START DATASET RECORDS

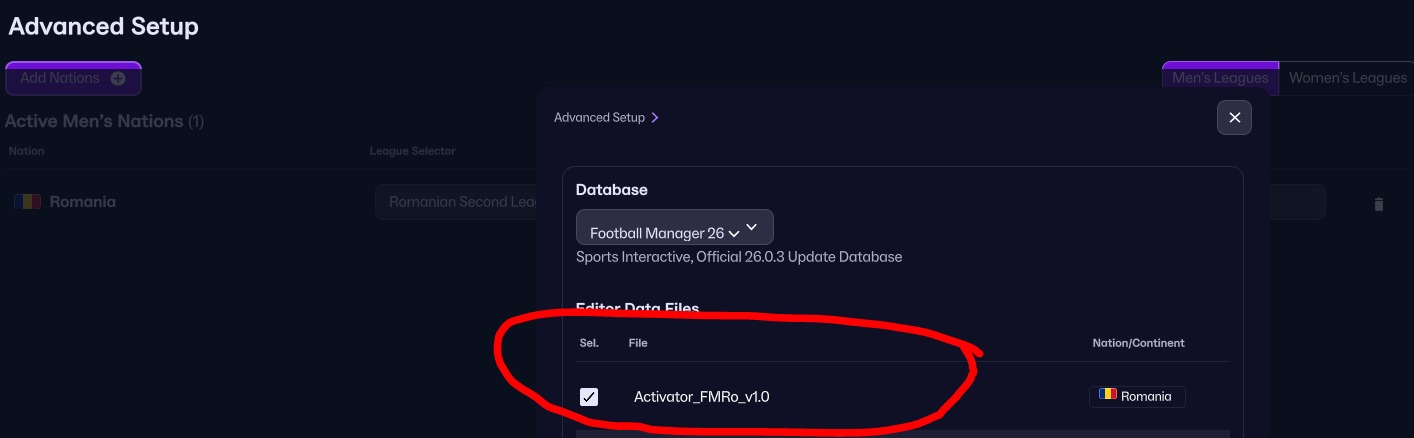Click the Romania flag in Active Men's Nations

(x=27, y=201)
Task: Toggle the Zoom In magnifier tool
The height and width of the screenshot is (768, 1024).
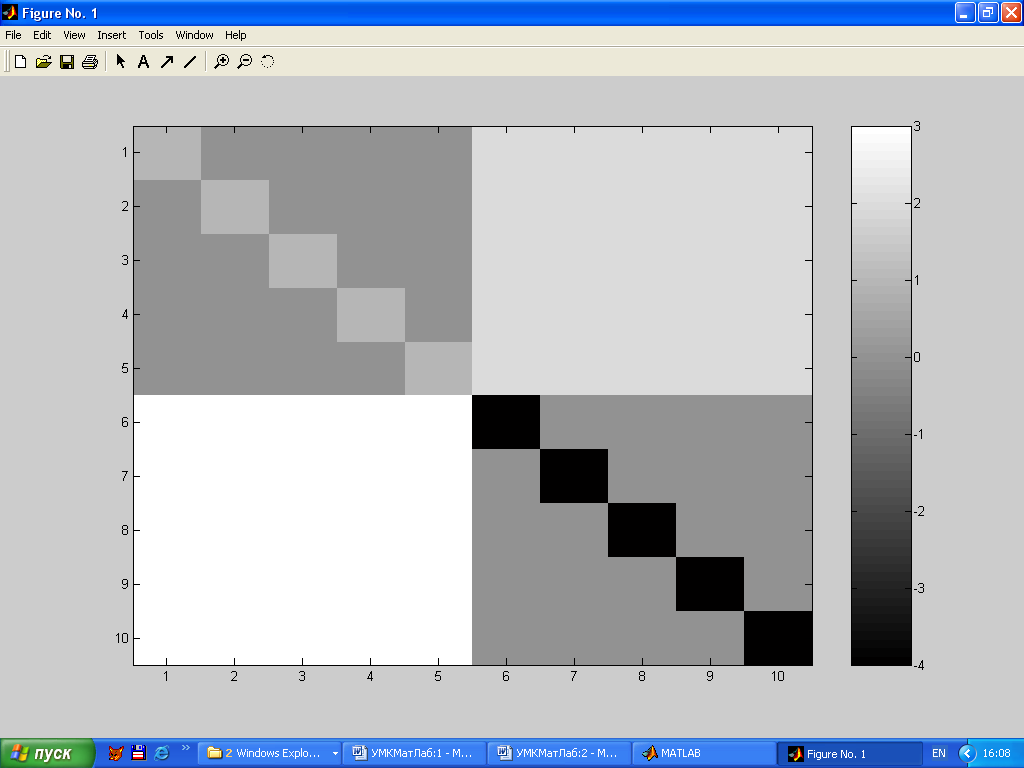Action: pos(221,62)
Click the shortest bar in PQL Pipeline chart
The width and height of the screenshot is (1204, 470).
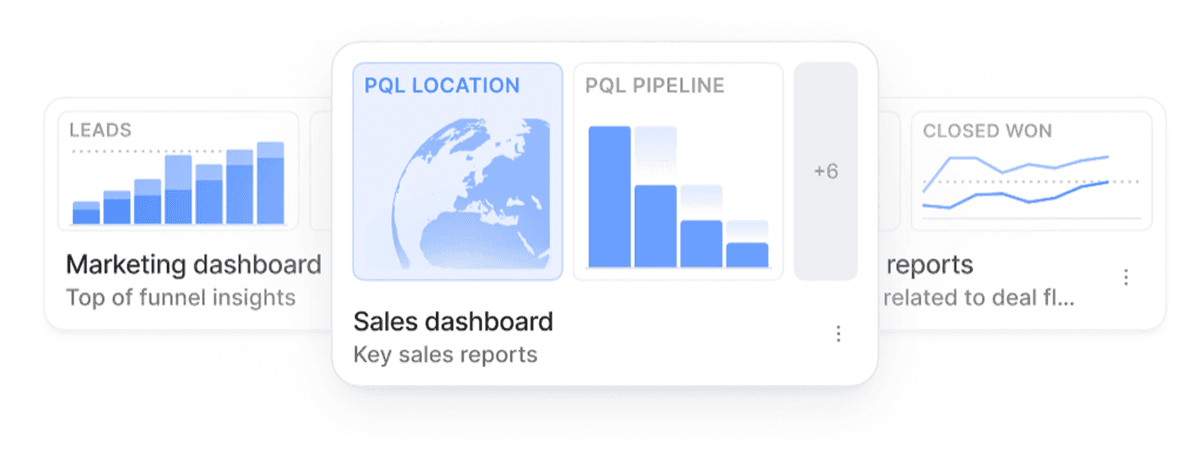(747, 254)
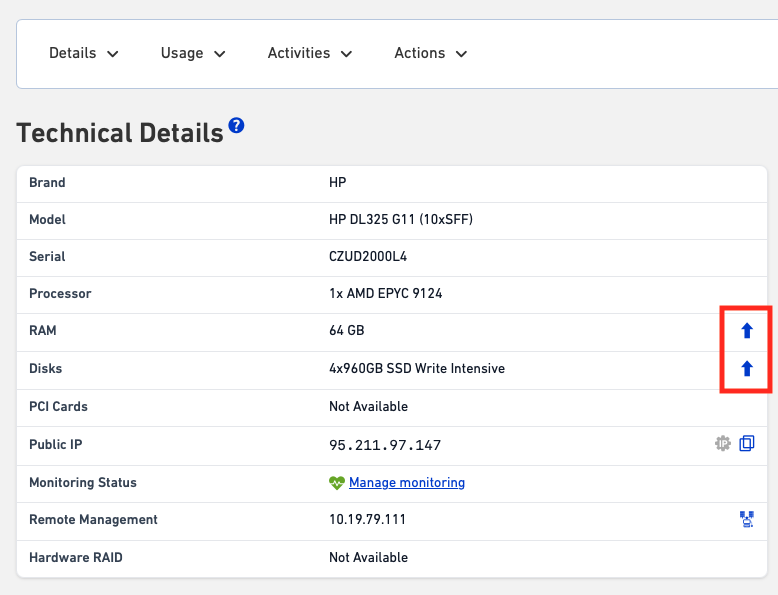Viewport: 778px width, 595px height.
Task: Click the green monitoring heart icon
Action: pyautogui.click(x=337, y=483)
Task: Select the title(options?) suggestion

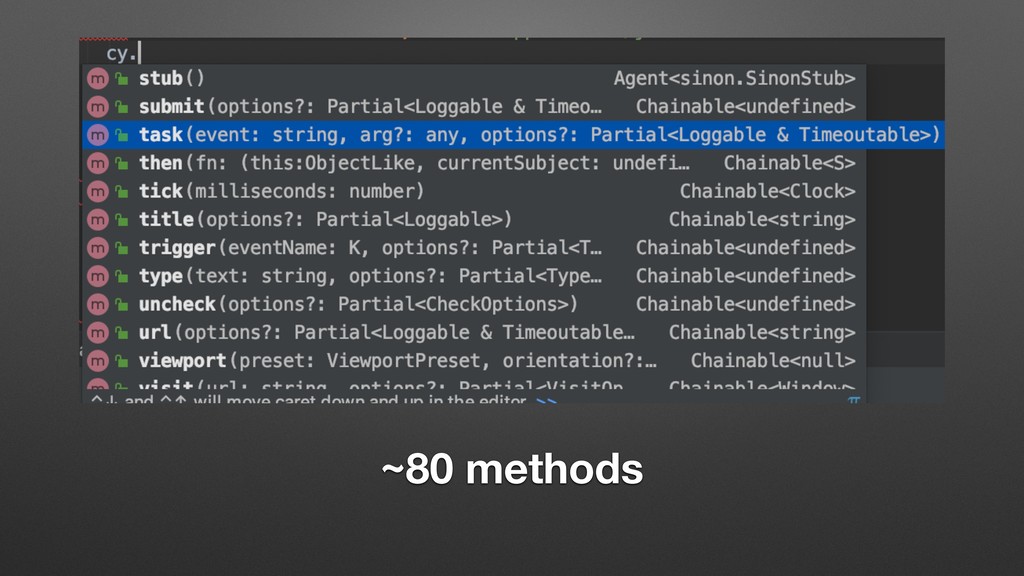Action: [474, 219]
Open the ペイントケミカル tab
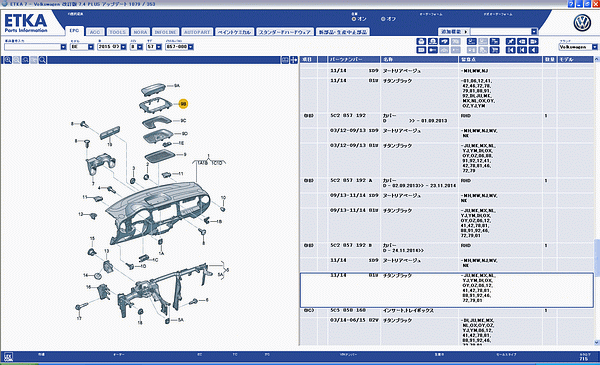Screen dimensions: 600x365 click(234, 32)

END DATASET RECORDS

Excluding all pictures, output exactly the lines from the line containing "The width and" through the last line of the entries above.

* _RESULT OF THE TASK_
The width and height of the screenshot is (1204, 470).
(747, 254)
Viewport: 778px width, 595px height.
Task: Click the green monitoring heart icon
Action: pyautogui.click(x=337, y=483)
Task: Select the title(options?) suggestion

Action: [474, 219]
Open the ペイントケミカル tab
Screen dimensions: 600x365 click(234, 32)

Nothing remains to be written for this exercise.